Maquette au 1: 25 000ème
Vue sur le cratère à moitié immergé
La deuxième partie de la visite est consacrée à l’astroblème de Charlevoix, et aux impacts météoritiques dans le monde. On appelle astroblème un vieux cratère d’impact déformé par l’érosion. C’est le cas du cratère de Charlevoix qui, depuis 450 Ma, a subi l’action de l’eau, des glaces, et des mouvements de la croûte terrestre et présente des contours incertains.
Une maquette à l’échelle 1 : 25 000 permet de comprendre la géologie très diversifiée de la région avant et après l’impact. A l’époque de l’évènement, la région était située dans l’hémisphère Sud ! : Le continent, appelé Laurentia, a ensuite dérivé jusqu’à sa position actuelle, à une vitesse qui correspond à celle de la croissance des ongles !
Aujourd’hui, la moitié du cratère est immergée sous les eaux du fleuve St Laurent. Son centre, point d’impact de la météorite, se situe à proximité du fleuve. Là se dresse le Mont des éboulements, à 768m d’altitude, une « montagne centrale » typique de ces cratères, l’une des mieux préservées au monde. Elle résulte d’un phénomène de rebond qui a suivi immédiatement le creusement du cratère.

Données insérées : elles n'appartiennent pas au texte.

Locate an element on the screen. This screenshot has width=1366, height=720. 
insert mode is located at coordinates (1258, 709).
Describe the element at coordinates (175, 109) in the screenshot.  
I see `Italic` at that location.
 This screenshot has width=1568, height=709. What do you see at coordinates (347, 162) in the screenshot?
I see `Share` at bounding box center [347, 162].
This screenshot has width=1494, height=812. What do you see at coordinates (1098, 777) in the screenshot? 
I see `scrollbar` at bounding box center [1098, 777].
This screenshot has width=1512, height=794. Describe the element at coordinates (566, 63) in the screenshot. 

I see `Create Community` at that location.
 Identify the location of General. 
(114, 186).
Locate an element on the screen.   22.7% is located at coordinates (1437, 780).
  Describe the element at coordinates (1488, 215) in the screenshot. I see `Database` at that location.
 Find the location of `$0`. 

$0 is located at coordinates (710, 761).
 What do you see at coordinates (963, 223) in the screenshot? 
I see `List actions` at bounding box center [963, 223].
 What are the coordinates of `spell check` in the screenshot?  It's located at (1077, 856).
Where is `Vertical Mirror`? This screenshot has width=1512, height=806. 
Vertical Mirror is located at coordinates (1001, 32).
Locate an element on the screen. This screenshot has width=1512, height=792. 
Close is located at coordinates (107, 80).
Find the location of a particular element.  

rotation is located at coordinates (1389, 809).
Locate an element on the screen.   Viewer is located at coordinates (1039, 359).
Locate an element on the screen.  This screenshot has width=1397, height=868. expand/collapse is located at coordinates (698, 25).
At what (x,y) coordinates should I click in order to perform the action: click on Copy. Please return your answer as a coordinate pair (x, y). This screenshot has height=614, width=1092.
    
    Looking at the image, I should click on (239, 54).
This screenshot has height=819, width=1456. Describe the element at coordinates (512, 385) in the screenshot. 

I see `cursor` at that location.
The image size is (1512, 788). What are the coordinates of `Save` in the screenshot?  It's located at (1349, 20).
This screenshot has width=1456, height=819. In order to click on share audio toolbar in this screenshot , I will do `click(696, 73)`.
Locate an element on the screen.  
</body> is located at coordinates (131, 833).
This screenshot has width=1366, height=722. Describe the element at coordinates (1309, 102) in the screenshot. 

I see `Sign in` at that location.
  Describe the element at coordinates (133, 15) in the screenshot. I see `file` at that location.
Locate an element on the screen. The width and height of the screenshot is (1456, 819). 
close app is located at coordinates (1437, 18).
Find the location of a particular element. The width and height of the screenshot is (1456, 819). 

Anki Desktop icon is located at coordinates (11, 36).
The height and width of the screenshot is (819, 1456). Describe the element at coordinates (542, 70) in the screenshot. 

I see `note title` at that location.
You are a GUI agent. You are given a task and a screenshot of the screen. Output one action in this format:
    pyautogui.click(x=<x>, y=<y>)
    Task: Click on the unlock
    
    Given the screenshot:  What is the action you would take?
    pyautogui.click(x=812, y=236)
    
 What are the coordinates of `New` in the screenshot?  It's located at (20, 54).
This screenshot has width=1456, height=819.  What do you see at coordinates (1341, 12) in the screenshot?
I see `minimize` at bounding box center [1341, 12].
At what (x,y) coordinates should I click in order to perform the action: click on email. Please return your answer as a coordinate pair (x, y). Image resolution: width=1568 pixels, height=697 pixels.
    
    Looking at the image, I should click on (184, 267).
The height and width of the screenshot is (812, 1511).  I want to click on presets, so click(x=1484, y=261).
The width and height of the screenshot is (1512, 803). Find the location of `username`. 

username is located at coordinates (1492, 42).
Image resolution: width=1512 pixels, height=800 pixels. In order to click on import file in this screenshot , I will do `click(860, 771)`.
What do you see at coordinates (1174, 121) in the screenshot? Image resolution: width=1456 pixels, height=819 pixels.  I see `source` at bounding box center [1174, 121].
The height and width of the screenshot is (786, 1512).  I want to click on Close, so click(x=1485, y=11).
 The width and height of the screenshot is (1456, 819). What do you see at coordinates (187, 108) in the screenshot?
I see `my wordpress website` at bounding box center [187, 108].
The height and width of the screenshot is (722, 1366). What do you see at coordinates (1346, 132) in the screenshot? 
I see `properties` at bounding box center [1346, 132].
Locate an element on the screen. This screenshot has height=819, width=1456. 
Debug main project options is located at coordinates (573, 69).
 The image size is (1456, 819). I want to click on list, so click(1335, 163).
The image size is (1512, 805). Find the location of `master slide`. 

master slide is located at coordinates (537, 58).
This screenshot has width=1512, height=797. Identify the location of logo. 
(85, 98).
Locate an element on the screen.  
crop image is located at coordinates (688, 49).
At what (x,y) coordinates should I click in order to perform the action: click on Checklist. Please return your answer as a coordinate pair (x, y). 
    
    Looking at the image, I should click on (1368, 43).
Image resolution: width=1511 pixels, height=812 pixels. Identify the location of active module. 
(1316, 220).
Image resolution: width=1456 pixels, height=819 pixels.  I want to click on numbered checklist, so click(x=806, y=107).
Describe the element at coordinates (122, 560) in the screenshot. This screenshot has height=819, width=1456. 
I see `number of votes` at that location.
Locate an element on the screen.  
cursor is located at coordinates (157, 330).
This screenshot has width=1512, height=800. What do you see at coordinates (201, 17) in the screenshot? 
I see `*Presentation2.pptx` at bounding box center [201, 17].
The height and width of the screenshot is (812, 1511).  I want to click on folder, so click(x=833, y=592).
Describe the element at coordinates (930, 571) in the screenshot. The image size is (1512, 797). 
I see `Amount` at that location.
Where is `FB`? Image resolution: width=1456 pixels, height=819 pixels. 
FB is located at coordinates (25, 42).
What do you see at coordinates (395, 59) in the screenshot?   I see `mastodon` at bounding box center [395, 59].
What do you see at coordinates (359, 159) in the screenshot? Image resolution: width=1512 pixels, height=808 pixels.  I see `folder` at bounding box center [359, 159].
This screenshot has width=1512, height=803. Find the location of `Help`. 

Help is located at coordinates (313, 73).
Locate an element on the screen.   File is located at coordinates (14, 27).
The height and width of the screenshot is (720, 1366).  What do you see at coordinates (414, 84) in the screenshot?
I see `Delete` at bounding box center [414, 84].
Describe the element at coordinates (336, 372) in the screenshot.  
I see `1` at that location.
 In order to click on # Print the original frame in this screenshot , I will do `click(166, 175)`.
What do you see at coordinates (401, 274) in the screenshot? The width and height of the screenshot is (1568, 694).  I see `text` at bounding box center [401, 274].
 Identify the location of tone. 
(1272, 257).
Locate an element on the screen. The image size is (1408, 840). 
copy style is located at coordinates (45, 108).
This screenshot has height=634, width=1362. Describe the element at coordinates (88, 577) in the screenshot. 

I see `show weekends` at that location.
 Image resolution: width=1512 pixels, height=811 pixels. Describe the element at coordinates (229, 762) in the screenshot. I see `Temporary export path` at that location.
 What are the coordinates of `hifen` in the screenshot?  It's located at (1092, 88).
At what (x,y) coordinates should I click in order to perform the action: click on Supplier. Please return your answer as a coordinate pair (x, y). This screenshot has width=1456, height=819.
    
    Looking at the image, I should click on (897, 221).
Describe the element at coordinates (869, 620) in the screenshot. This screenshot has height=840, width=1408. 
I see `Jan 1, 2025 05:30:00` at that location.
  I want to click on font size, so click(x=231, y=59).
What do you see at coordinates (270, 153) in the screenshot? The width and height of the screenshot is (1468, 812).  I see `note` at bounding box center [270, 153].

Cônes de percussion de Charlevoix
Autour du point d’impact, on trouve des roches qui ont été fracturées selon des courbes caractéristiques d’une onde de choc. Ce sont les « cônes de percussion ». En découvrant plusieurs de ces cônes dans la région en 1966, le géologue Jehan Rondot en a déduit l’origine météoritique du relief de Charlevoix. Le visiteur peut observer de très beaux échantillons de ces preuves indiscutables de l’évènement. D’une façon plus générale, le Musée abrite une exceptionnelle collection d’impactites, ces roches créées ou modifiées par un impact de météorite.
Une vitrine est consacrée à la présentation de dizaines de cratères et astroblèmes remarquables dans le monde. Le jeune et petit Meteor Crater en Arizona (1 km de diamètre, 50 000 ans) a une forme parfaite. Le plus vaste astroblème du monde est en Afrique du Sud (300 km, et 2 000 Ma) ; Avec ses 54 km de diamètre, Charlevoix est en 11e place. L’astroblème qui a entraîné la disparition des dinosaures est au Mexique est beaucoup plus récent que Charlevoix (190 km, 66 Ma).

Félicia Corbeil-L’abbé, notre conférencière (passionnée et passionnante) et coordonnatrice des activités de l’Observatoire
La météorite de Charlevoix aurait-elle contribué à la grande extinction de la fin de l’Ordovicien (-450 Ma) qui concerne 85% des espèces sur Terre de cette époque? Des études sont en cours pour dater la chute de la météorite au million d’année près, et confirmer ou non cette hypothèse.
Autre sujet d’étude : le lien possible entre la météorite et l’activité sismique de faible amplitude mais de fréquence exceptionnelle (tous les deux jours) que connaît la région.
L’observatoire de l’astroblème de Charlevoix est un remarquable outil de vulgarisation des sciences, qui reçoit quelque 8000 visiteurs par an. Sa visite est plaisante et on en ressort avec la sensation d’être plus savant qu’en y entrant ! Par l’originalité de son sujet et la clarté des présentations, ce musée captivera toute personne qui cherche à mieux comprendre le monde qui nous entoure.